Assignment – Records appear below. Give all of them again, exactly.

------------------------------------

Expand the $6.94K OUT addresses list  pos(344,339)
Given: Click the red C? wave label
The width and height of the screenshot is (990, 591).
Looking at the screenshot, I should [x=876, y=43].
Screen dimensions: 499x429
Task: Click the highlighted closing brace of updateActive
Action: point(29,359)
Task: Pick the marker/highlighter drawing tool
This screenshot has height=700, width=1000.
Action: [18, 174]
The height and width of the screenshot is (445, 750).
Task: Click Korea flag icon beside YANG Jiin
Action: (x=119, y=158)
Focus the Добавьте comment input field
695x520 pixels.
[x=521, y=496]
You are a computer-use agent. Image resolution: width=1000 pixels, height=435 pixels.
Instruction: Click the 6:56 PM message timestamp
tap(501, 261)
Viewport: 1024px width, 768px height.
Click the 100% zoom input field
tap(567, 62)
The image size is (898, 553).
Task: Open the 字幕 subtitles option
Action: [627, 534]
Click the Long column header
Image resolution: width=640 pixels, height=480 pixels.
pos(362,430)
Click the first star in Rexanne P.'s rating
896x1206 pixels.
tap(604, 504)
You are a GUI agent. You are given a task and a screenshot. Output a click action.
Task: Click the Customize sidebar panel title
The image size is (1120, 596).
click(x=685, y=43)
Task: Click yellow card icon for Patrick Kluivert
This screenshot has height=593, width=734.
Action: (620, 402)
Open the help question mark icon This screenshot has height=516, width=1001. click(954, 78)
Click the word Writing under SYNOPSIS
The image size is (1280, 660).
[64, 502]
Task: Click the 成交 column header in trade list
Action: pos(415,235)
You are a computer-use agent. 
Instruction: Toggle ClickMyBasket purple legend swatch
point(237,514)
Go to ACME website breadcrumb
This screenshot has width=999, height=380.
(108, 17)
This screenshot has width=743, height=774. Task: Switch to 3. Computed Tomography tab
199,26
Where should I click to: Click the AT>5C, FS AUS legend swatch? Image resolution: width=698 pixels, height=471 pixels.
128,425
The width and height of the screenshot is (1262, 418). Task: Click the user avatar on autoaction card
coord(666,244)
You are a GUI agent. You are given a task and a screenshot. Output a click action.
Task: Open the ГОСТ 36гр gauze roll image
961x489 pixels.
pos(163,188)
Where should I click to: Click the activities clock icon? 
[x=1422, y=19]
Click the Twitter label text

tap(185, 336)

------------------------------------

Completed exercise –
Expand the $6.94K OUT addresses list  pos(344,339)
Given: Click the red C? wave label
The width and height of the screenshot is (990, 591).
Looking at the screenshot, I should [x=876, y=43].
Screen dimensions: 499x429
Task: Click the highlighted closing brace of updateActive
Action: point(29,359)
Task: Pick the marker/highlighter drawing tool
This screenshot has height=700, width=1000.
Action: [18, 174]
The height and width of the screenshot is (445, 750).
Task: Click Korea flag icon beside YANG Jiin
Action: (x=119, y=158)
Focus the Добавьте comment input field
695x520 pixels.
[x=521, y=496]
You are a computer-use agent. Image resolution: width=1000 pixels, height=435 pixels.
Instruction: Click the 6:56 PM message timestamp
tap(501, 261)
Viewport: 1024px width, 768px height.
Click the 100% zoom input field
tap(567, 62)
The image size is (898, 553).
Task: Open the 字幕 subtitles option
Action: [627, 534]
Click the Long column header
Image resolution: width=640 pixels, height=480 pixels.
pos(362,430)
Click the first star in Rexanne P.'s rating
896x1206 pixels.
tap(604, 504)
You are a GUI agent. You are given a task and a screenshot. Output a click action.
Task: Click the Customize sidebar panel title
The image size is (1120, 596).
click(x=685, y=43)
Task: Click yellow card icon for Patrick Kluivert
This screenshot has height=593, width=734.
Action: (620, 402)
Open the help question mark icon This screenshot has height=516, width=1001. click(954, 78)
Click the word Writing under SYNOPSIS
The image size is (1280, 660).
[64, 502]
Task: Click the 成交 column header in trade list
Action: pos(415,235)
You are a computer-use agent. 
Instruction: Toggle ClickMyBasket purple legend swatch
point(237,514)
Go to ACME website breadcrumb
This screenshot has width=999, height=380.
(108, 17)
This screenshot has width=743, height=774. Task: Switch to 3. Computed Tomography tab
199,26
Where should I click to: Click the AT>5C, FS AUS legend swatch? Image resolution: width=698 pixels, height=471 pixels.
128,425
The width and height of the screenshot is (1262, 418). Task: Click the user avatar on autoaction card
coord(666,244)
You are a GUI agent. You are given a task and a screenshot. Output a click action.
Task: Open the ГОСТ 36гр gauze roll image
961x489 pixels.
pos(163,188)
Where should I click to: Click the activities clock icon? 
[x=1422, y=19]
Click the Twitter label text

tap(185, 336)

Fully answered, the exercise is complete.